▶ **DESCRIPTION OF THE TASK**
Take the entries that follow and return only the lines from the one with "Task: Click the" through the final line, leaving every picture behind.

▶ **ENTRIES PROVIDED**
______

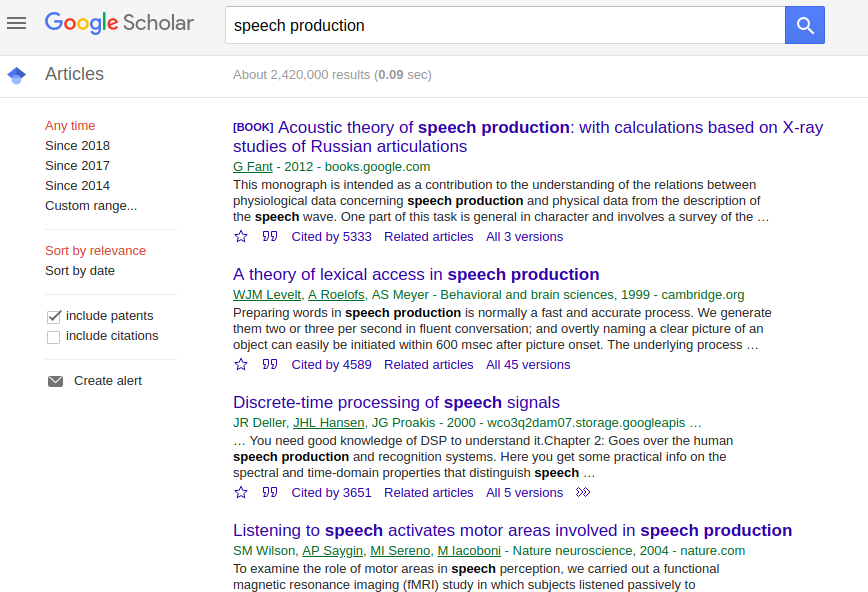This screenshot has width=868, height=592.
Task: Select Sort by date
Action: tap(80, 271)
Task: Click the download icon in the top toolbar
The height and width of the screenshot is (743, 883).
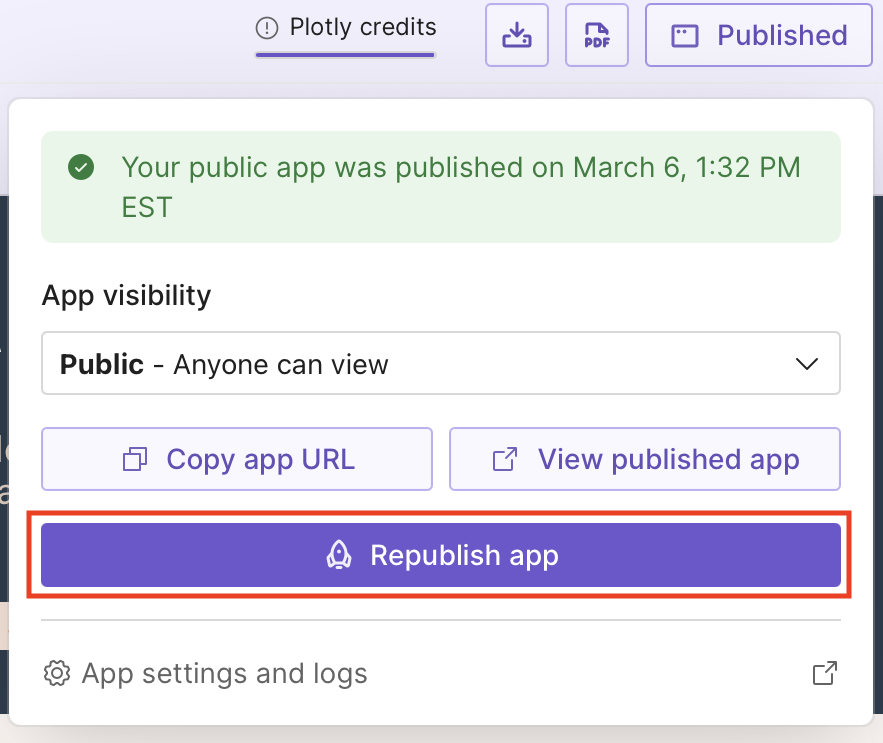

______

▶ **WRITTEN RESPONSE**
Task: Click the download icon in the top toolbar
The height and width of the screenshot is (743, 883).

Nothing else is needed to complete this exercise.